# [WHAT YOU NEED TO DO]
Reproduce word for word the part of the material that opens with the line containing "You are a computer-use agent. Screen" and closes with the line containing "Image resolution: width=1337", leaving out the pictures.

# [INPUT DATA]

============

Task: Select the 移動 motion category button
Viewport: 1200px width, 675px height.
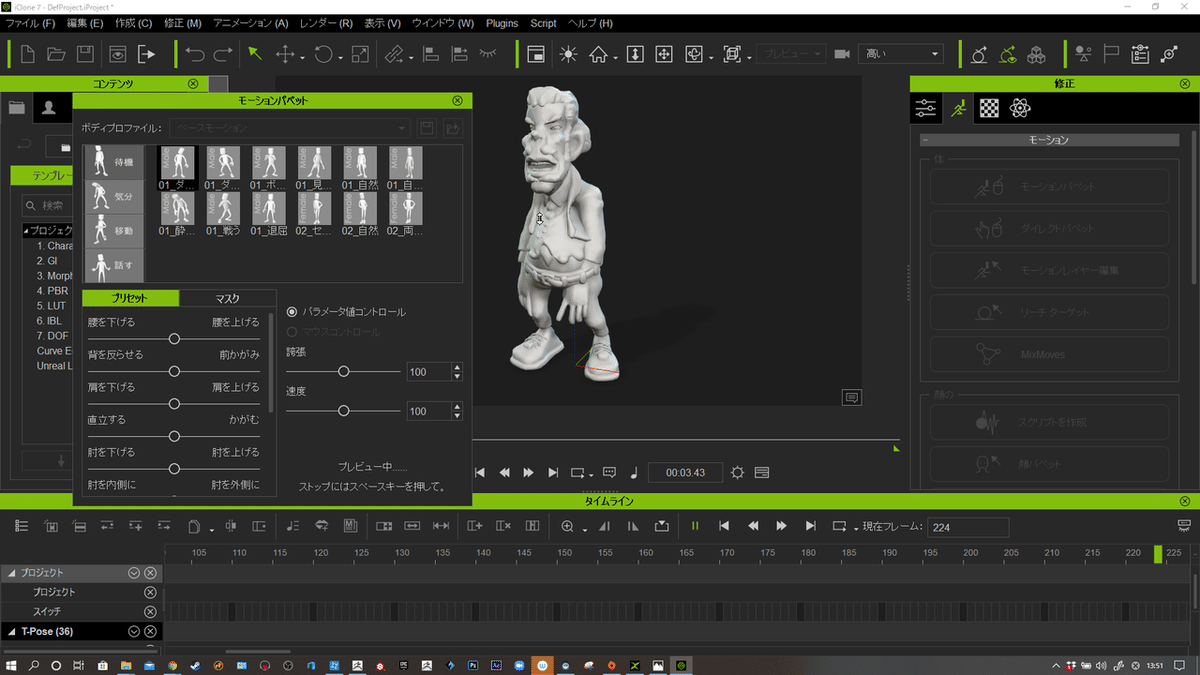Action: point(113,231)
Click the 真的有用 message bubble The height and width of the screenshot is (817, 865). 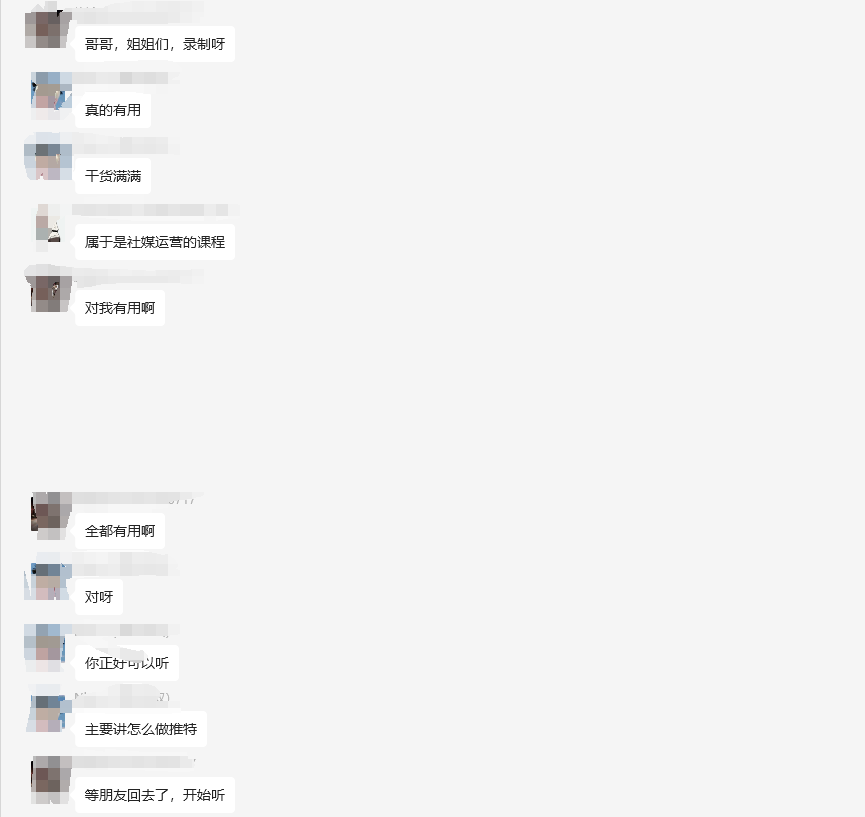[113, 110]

============

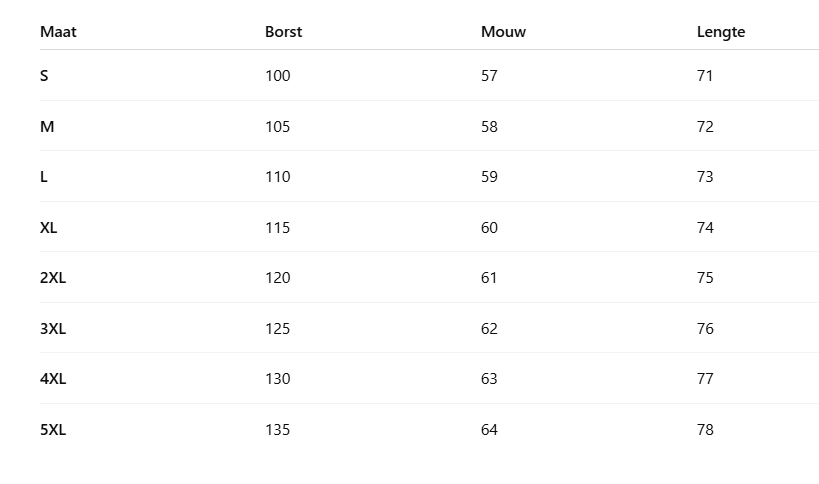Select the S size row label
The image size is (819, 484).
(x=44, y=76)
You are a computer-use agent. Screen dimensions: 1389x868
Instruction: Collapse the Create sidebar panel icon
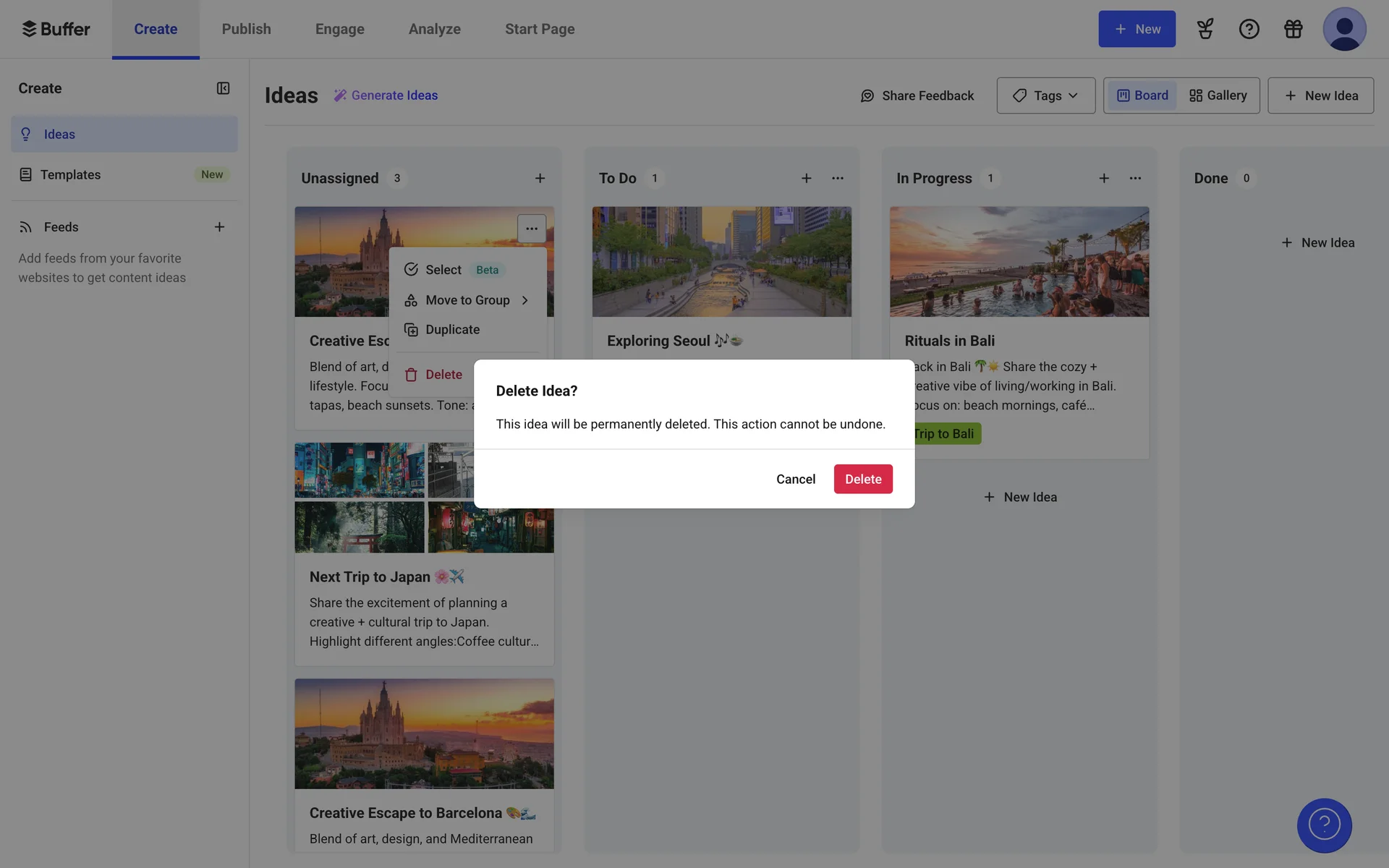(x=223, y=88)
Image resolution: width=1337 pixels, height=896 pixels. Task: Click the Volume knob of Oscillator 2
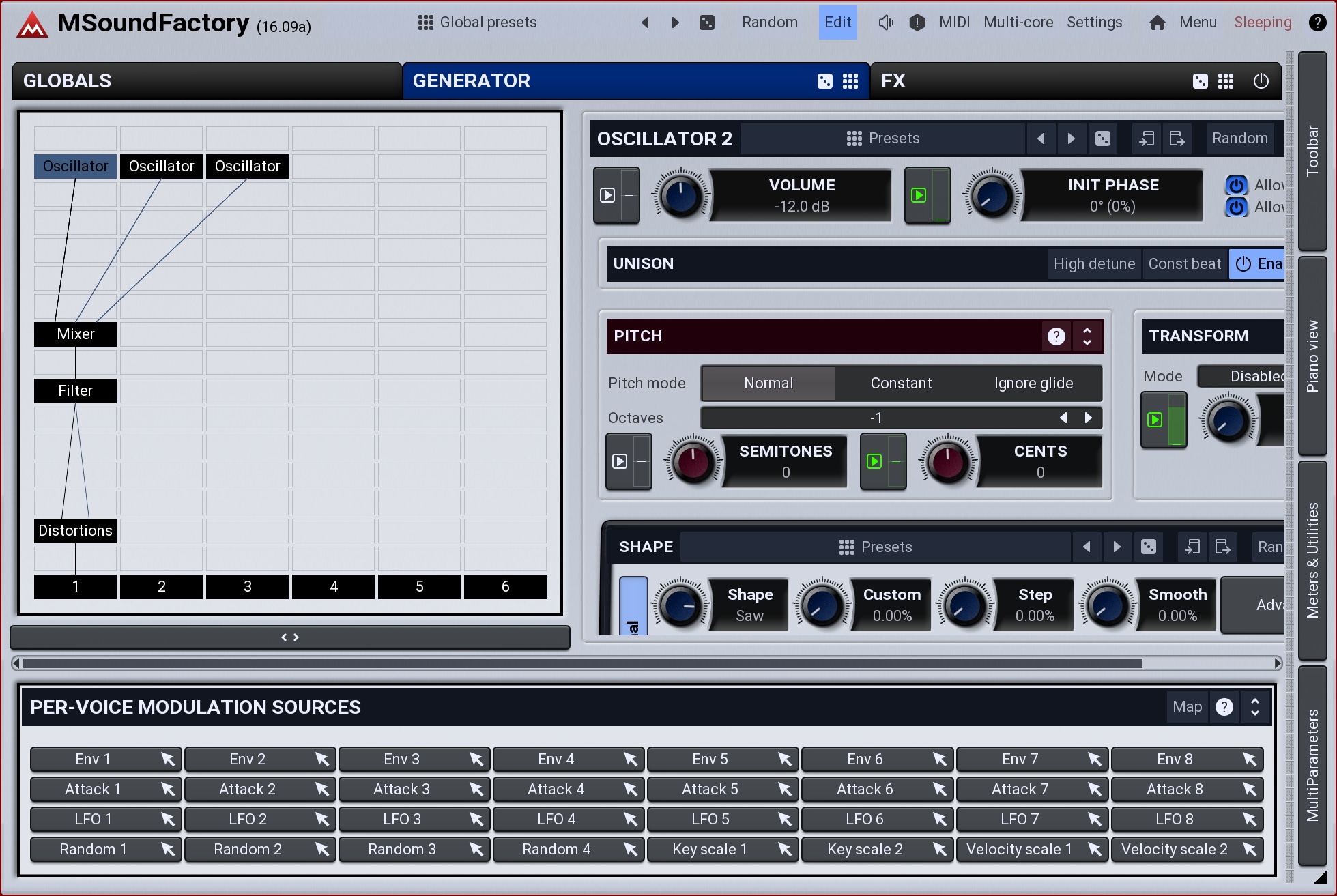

============

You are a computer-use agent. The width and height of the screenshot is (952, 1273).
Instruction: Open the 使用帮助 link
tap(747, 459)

============

# [FULL OUTPUT]
You are a computer-use agent. Screen dimensions: 1389x868
Instruction: Collapse the Create sidebar panel icon
(x=223, y=88)
Image resolution: width=1337 pixels, height=896 pixels. Task: Click the Volume knob of Oscillator 2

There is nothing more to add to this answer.